*** Reading text ***

Dear church staff candidate:
Your resumé matters. It matters so much that you ought to have a knowledgeable person proofread it before you send it out. I’ve just returned from a search committee meeting at church where a committee of lay members reviewed your resumé, and they were astonished at what they saw.
You may think you’re pitching your vital statistics to another pastor who will understand your language and style with a forgiving eye, but that’s seldom the case. In reality, your resumé most likely will be eyeballed by professionals. Here’s who was around the table in our committee meeting tonight: three lawyers, a geneticist, a professional fundraiser, a human resources manager, a former accounting firm recruiter who now is a stay-at-home mom and two engineers.
As professionals, these laypeople were shocked at the amount of personal information you included on your resumé. You told us dates of birth for you, your spouse and your children. The person on our committee who is a human resources manager for a large national firm said if she received a resumé like that at work, she would have to throw it in the trash without looking at it, due to potential age discrimination. Yes, churches are exempt from that type of hiring discrimination, but smart laypeople aren’t going to be swayed just because they’re at church and not at work. They don’t see listing your family credentials as an asset; they see you being careless with personal information.

*** End of Reading text ***
*** Recorded data ***

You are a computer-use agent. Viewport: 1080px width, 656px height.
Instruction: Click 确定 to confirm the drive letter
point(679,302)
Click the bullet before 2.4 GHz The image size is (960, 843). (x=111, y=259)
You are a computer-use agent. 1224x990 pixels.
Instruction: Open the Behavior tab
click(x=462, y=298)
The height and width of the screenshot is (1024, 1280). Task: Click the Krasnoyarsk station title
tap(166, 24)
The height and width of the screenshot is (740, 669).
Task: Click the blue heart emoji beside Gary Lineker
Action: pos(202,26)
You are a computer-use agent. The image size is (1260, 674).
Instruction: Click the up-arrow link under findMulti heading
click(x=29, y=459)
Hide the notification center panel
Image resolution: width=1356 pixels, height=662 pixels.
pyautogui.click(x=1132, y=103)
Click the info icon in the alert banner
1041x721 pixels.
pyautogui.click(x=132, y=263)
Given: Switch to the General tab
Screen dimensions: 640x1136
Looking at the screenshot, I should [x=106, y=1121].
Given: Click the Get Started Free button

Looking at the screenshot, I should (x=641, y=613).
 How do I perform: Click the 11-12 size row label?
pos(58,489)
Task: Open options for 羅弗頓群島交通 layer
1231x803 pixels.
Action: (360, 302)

*** End of Recorded data ***

Work instruction> List each kind of professional that the letter to church staff candidates above says was around the table at the committee meeting, keeping the numbers it gives.

Output for this task>
- three lawyers
- a geneticist
- a professional fundraiser
- a human resources manager
- a former accounting firm recruiter who now is a stay-at-home mom
- two engineers